En Suisse, cette combinaison de ski de fond et de tir fut longtemps un sport marginal qui ne bénéficiait que de peu d’attention – contrairement à la situation dans nos pays voisins ou les pays nordiques. Chez nous, le biathlon restait dans l’ombre des disciplines de ski alpin. Ce n’est qu’avec la médaille d’argent remportée par la Grisonne Selina Gasparin aux Jeux olympiques de Sotchi, en 2014, que le biathlon a véritablement fait son entrée dans le paysage sportif suisse. Un an plus tôt, l’arène de biathlon de Lenzerheide à Lantsch/Lenz avait été achevée, et en mai 2022, elle était reprise par Swiss-Ski.

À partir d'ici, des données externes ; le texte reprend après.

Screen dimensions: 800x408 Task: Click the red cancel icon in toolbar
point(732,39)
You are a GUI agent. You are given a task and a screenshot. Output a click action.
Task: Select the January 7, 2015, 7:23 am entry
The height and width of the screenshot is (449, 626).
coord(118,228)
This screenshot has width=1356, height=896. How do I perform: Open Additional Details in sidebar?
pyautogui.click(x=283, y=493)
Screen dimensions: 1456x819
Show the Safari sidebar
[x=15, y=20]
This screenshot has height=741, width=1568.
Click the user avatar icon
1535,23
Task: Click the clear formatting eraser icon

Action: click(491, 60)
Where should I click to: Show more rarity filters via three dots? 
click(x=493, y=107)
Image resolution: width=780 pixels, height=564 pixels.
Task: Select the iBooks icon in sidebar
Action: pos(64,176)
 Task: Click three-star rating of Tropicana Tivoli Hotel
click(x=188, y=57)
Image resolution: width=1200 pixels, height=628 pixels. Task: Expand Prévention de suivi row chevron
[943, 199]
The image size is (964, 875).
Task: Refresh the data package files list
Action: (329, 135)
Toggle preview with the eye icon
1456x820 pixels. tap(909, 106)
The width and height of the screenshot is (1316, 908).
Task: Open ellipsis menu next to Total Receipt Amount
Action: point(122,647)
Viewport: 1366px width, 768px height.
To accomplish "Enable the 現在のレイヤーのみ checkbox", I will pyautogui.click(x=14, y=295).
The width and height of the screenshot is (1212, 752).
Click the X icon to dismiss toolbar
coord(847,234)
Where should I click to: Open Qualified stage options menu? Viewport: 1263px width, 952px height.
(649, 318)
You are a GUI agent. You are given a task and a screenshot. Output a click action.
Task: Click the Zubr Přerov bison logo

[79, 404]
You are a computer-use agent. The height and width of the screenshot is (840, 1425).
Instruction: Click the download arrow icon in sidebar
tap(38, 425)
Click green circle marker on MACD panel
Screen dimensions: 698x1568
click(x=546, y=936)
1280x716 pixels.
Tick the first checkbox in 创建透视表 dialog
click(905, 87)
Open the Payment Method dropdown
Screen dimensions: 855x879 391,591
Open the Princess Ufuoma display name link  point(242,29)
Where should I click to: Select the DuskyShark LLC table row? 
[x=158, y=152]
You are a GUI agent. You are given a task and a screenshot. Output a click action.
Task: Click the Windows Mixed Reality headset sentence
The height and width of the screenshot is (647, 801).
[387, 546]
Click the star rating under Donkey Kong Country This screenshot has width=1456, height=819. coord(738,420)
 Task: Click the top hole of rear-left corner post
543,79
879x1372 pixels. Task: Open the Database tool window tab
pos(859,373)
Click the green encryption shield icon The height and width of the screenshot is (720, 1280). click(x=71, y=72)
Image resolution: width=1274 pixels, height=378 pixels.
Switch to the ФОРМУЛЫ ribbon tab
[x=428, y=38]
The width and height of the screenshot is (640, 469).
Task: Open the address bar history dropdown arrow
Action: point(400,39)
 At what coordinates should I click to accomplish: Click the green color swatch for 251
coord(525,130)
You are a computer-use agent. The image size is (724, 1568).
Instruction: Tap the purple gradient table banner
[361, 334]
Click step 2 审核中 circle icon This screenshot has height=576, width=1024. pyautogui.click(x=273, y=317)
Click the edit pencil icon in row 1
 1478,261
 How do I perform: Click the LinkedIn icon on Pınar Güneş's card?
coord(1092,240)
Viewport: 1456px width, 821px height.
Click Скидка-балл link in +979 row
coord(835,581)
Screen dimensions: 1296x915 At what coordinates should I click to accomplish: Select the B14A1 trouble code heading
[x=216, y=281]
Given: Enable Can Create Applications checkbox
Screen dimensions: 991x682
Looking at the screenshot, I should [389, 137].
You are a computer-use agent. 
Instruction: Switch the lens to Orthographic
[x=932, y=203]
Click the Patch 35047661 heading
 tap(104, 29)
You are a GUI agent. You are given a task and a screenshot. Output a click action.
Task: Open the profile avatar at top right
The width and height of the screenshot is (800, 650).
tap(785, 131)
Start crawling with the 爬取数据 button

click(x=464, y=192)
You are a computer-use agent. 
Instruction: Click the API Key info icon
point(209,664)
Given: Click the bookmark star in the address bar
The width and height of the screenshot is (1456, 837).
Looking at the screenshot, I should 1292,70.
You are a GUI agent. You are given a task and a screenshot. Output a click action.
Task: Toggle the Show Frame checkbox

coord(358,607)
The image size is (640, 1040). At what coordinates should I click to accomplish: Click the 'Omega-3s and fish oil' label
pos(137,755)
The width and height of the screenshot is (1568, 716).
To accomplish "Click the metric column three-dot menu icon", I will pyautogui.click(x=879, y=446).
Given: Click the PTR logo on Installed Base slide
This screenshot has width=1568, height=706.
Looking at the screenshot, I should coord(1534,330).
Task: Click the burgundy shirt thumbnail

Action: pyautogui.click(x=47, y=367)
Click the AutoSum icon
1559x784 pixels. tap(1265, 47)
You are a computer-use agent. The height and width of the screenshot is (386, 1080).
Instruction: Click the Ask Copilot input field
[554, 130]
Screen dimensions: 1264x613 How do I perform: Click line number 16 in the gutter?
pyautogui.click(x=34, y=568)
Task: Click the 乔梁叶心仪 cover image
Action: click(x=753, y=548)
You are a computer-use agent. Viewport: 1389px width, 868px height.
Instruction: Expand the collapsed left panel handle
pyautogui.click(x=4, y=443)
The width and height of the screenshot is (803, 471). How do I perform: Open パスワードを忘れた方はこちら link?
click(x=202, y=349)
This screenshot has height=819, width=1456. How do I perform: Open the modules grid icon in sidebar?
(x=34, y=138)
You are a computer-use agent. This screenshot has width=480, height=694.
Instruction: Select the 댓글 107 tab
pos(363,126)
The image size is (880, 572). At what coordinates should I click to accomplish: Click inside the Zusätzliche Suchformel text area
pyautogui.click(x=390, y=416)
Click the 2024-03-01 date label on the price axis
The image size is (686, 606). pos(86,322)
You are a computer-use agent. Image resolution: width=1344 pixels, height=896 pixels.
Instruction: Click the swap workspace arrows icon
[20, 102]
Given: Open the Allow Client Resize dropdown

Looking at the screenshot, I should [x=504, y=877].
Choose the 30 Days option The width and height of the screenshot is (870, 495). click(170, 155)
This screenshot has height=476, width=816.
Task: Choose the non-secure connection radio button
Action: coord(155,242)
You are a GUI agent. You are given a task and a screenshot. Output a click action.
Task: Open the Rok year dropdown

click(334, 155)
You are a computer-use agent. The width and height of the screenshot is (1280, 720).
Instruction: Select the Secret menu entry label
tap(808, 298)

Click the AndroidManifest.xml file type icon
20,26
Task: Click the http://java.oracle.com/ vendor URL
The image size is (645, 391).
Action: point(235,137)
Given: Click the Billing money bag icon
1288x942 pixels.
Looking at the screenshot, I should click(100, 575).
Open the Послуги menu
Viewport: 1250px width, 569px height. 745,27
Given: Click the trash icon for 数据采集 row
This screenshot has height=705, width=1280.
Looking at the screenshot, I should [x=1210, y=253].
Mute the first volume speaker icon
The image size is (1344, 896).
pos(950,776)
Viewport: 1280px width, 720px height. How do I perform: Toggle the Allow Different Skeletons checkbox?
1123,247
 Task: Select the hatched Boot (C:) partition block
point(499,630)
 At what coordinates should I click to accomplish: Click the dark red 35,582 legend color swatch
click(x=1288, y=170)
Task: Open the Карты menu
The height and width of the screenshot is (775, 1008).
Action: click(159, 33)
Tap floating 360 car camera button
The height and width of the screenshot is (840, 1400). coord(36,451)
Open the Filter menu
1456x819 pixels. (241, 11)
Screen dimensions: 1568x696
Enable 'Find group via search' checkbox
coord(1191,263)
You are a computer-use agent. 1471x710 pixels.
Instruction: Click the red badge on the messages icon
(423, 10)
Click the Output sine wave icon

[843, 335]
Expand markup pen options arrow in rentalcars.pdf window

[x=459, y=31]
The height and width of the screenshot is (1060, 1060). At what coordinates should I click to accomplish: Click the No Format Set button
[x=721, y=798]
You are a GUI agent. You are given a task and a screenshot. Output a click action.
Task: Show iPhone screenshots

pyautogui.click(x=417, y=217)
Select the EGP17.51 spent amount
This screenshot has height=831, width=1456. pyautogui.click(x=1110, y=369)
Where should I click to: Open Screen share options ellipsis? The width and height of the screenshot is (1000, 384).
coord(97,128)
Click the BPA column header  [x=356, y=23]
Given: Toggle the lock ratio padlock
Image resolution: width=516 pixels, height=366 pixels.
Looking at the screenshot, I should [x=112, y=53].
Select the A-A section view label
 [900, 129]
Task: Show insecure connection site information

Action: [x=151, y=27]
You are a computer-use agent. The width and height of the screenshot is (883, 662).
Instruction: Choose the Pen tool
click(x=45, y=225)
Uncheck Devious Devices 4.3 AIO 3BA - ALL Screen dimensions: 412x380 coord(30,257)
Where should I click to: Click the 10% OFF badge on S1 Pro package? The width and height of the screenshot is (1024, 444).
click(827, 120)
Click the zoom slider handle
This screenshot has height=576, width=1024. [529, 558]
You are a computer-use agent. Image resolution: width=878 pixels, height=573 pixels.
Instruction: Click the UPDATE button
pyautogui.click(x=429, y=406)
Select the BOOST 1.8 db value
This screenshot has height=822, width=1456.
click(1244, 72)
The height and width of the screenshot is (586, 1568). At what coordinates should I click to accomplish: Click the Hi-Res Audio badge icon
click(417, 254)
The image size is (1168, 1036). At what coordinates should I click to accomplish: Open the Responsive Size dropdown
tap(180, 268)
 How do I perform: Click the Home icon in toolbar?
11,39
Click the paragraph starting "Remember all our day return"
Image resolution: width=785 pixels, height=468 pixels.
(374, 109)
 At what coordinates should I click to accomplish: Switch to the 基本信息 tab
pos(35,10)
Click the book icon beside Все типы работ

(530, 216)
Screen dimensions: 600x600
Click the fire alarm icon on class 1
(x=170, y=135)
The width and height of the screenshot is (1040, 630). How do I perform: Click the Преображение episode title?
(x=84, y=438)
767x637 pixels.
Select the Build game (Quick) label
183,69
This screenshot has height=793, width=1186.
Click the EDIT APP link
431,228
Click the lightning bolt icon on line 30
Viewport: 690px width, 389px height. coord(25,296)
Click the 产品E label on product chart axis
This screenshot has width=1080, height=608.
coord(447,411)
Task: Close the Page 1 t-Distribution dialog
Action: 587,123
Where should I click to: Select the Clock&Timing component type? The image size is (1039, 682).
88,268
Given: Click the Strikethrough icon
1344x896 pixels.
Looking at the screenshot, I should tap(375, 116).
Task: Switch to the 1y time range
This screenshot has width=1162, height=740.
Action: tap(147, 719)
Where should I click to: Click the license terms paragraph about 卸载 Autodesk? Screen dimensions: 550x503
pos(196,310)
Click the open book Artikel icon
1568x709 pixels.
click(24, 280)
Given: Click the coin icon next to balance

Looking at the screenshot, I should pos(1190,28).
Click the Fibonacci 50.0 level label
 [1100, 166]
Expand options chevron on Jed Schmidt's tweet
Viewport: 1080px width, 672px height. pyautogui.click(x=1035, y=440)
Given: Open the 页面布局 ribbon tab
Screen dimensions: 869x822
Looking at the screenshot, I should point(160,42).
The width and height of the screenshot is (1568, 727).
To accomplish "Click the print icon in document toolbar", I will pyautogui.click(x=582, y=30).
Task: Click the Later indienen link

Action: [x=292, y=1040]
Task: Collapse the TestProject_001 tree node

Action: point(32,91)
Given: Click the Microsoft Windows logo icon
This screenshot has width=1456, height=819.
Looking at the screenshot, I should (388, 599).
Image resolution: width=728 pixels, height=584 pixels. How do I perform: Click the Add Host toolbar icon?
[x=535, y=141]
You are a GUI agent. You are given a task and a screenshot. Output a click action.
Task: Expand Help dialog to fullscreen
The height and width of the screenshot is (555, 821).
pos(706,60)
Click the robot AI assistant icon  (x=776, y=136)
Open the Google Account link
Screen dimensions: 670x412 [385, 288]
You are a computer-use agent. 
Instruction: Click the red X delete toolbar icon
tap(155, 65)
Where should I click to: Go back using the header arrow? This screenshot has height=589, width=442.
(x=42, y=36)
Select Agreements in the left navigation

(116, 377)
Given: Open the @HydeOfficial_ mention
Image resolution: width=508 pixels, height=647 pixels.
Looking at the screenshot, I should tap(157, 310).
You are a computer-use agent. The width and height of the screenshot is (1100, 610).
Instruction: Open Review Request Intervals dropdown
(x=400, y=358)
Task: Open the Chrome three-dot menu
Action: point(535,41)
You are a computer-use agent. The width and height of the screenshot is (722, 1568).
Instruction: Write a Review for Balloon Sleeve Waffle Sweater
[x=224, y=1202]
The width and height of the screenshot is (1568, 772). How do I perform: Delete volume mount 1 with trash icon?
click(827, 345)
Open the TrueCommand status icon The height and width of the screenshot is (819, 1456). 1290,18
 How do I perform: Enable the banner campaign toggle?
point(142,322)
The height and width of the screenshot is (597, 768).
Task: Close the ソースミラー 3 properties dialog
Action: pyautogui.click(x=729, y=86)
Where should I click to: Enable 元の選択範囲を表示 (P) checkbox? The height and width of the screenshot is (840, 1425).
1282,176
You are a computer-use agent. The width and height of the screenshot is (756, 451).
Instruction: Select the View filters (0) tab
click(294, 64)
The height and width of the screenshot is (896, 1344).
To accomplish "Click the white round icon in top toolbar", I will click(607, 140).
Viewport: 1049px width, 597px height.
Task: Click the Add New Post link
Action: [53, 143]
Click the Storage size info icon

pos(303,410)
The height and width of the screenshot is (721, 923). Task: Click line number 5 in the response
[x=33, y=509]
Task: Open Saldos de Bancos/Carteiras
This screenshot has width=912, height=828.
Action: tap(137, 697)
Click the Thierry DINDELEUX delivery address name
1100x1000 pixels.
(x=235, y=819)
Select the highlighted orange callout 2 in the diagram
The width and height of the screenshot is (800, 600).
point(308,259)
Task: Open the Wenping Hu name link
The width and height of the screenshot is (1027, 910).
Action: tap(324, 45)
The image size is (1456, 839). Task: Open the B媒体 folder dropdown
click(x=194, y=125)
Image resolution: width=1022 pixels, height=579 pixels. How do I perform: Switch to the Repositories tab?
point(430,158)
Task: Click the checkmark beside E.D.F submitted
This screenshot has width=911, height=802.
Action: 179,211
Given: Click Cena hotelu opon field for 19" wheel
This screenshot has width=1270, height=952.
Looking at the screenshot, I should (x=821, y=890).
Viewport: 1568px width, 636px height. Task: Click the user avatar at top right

Toujours plus de téléspectateurs et téléspectatrices

Le chemin menant au Championnat du monde organisé cette année à Lenzerheide a été long. L’Union internationale de biathlon impose des exigences strictes quant aux infrastructures d’une arène et au déroulement d’un Championnat du monde. «Nous savions dès le départ qu’il ne s’agirait pas d’un événement sportif traditionnel», explique Jürg Capol, président du comité d’organisation. «Le biathlon est une discipline de niche en Suisse; il n’existe pas encore de public fidèle.»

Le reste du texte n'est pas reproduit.